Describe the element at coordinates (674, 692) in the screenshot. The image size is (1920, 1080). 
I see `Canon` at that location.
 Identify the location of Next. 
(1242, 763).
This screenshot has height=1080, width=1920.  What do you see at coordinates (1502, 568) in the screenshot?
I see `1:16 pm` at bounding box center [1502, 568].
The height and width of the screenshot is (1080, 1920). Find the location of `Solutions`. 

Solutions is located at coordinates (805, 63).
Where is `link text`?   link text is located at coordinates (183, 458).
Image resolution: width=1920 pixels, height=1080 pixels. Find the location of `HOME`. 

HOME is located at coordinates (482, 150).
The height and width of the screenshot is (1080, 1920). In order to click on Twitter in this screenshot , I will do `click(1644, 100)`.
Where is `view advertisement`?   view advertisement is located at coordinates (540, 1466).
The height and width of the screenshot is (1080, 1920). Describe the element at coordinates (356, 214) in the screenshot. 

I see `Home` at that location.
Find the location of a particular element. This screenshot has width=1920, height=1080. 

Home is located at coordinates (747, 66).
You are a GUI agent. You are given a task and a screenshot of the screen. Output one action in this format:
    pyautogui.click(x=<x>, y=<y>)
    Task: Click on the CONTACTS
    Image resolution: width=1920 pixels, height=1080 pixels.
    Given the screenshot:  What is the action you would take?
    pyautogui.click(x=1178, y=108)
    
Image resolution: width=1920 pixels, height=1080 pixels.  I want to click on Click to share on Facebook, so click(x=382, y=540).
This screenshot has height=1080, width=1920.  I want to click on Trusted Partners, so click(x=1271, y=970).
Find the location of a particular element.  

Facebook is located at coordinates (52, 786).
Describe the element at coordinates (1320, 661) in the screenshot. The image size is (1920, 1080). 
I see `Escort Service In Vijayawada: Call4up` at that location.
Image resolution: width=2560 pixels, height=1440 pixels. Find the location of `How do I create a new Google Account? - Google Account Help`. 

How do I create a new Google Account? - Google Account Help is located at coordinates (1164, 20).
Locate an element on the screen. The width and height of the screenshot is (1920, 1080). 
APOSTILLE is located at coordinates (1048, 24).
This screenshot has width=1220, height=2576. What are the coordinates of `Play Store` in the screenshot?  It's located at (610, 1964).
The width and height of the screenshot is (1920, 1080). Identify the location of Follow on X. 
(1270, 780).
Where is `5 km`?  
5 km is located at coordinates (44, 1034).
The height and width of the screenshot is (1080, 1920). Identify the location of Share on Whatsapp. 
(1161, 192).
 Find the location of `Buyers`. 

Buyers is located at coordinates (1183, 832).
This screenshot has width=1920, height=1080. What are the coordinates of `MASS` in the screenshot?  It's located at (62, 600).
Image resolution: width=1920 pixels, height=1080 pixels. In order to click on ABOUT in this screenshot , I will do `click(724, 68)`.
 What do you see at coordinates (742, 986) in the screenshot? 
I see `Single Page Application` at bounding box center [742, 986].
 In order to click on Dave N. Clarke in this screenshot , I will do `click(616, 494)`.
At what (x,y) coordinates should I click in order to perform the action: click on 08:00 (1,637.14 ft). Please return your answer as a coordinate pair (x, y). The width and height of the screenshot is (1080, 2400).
= = =
Rewrite all of the records above as a Markdown table with the columns Row and Line, giving each line its own numbered row and leaving out blank lines.

◆ SOLUTION FOR THIS PROBLEM ◆
| Row | Line |
|---|---|
| 1 | Describe the element at coordinates (674, 692) in the screenshot. The image size is (1920, 1080).  |
| 2 | I see `Canon` at that location. |
| 3 |  Identify the location of Next.  |
| 4 | (1242, 763). |
| 5 | This screenshot has height=1080, width=1920.  What do you see at coordinates (1502, 568) in the screenshot? |
| 6 | I see `1:16 pm` at bounding box center [1502, 568]. |
| 7 | The height and width of the screenshot is (1080, 1920). Find the location of `Solutions`.  |
| 8 | Solutions is located at coordinates (805, 63). |
| 9 | Where is `link text`?   link text is located at coordinates (183, 458). |
| 10 | Image resolution: width=1920 pixels, height=1080 pixels. Find the location of `HOME`.  |
| 11 | HOME is located at coordinates (482, 150). |
| 12 | The height and width of the screenshot is (1080, 1920). In order to click on Twitter in this screenshot , I will do `click(1644, 100)`. |
| 13 | Where is `view advertisement`?   view advertisement is located at coordinates (540, 1466). |
| 14 | The height and width of the screenshot is (1080, 1920). Describe the element at coordinates (356, 214) in the screenshot.  |
| 15 | I see `Home` at that location. |
| 16 | Find the location of a particular element. This screenshot has width=1920, height=1080.  |
| 17 | Home is located at coordinates (747, 66). |
| 18 | You are a GUI agent. You are given a task and a screenshot of the screen. Output one action in this format: |
| 19 |     pyautogui.click(x=<x>, y=<y>) |
| 20 |     Task: Click on the CONTACTS |
| 21 |     Image resolution: width=1920 pixels, height=1080 pixels. |
| 22 |     Given the screenshot:  What is the action you would take? |
| 23 |     pyautogui.click(x=1178, y=108) |
| 24 | Image resolution: width=1920 pixels, height=1080 pixels.  I want to click on Click to share on Facebook, so click(x=382, y=540). |
| 25 | This screenshot has height=1080, width=1920.  I want to click on Trusted Partners, so click(x=1271, y=970). |
| 26 | Find the location of a particular element.   |
| 27 | Facebook is located at coordinates (52, 786). |
| 28 | Describe the element at coordinates (1320, 661) in the screenshot. The image size is (1920, 1080).  |
| 29 | I see `Escort Service In Vijayawada: Call4up` at that location. |
| 30 | Image resolution: width=2560 pixels, height=1440 pixels. Find the location of `How do I create a new Google Account? - Google Account Help`.  |
| 31 | How do I create a new Google Account? - Google Account Help is located at coordinates (1164, 20). |
| 32 | Locate an element on the screen. The width and height of the screenshot is (1920, 1080).  |
| 33 | APOSTILLE is located at coordinates (1048, 24). |
| 34 | This screenshot has width=1220, height=2576. What are the coordinates of `Play Store` in the screenshot?  It's located at (610, 1964). |
| 35 | The width and height of the screenshot is (1920, 1080). Identify the location of Follow on X.  |
| 36 | (1270, 780). |
| 37 | Where is `5 km`?   |
| 38 | 5 km is located at coordinates (44, 1034). |
| 39 | The height and width of the screenshot is (1080, 1920). Identify the location of Share on Whatsapp.  |
| 40 | (1161, 192). |
| 41 |  Find the location of `Buyers`.  |
| 42 | Buyers is located at coordinates (1183, 832). |
| 43 | This screenshot has width=1920, height=1080. What are the coordinates of `MASS` in the screenshot?  It's located at (62, 600). |
| 44 | Image resolution: width=1920 pixels, height=1080 pixels. In order to click on ABOUT in this screenshot , I will do `click(724, 68)`. |
| 45 |  What do you see at coordinates (742, 986) in the screenshot?  |
| 46 | I see `Single Page Application` at bounding box center [742, 986]. |
| 47 |  In order to click on Dave N. Clarke in this screenshot , I will do `click(616, 494)`. |
| 48 | At what (x,y) coordinates should I click in order to perform the action: click on 08:00 (1,637.14 ft). Please return your answer as a coordinate pair (x, y). The width and height of the screenshot is (1080, 2400). |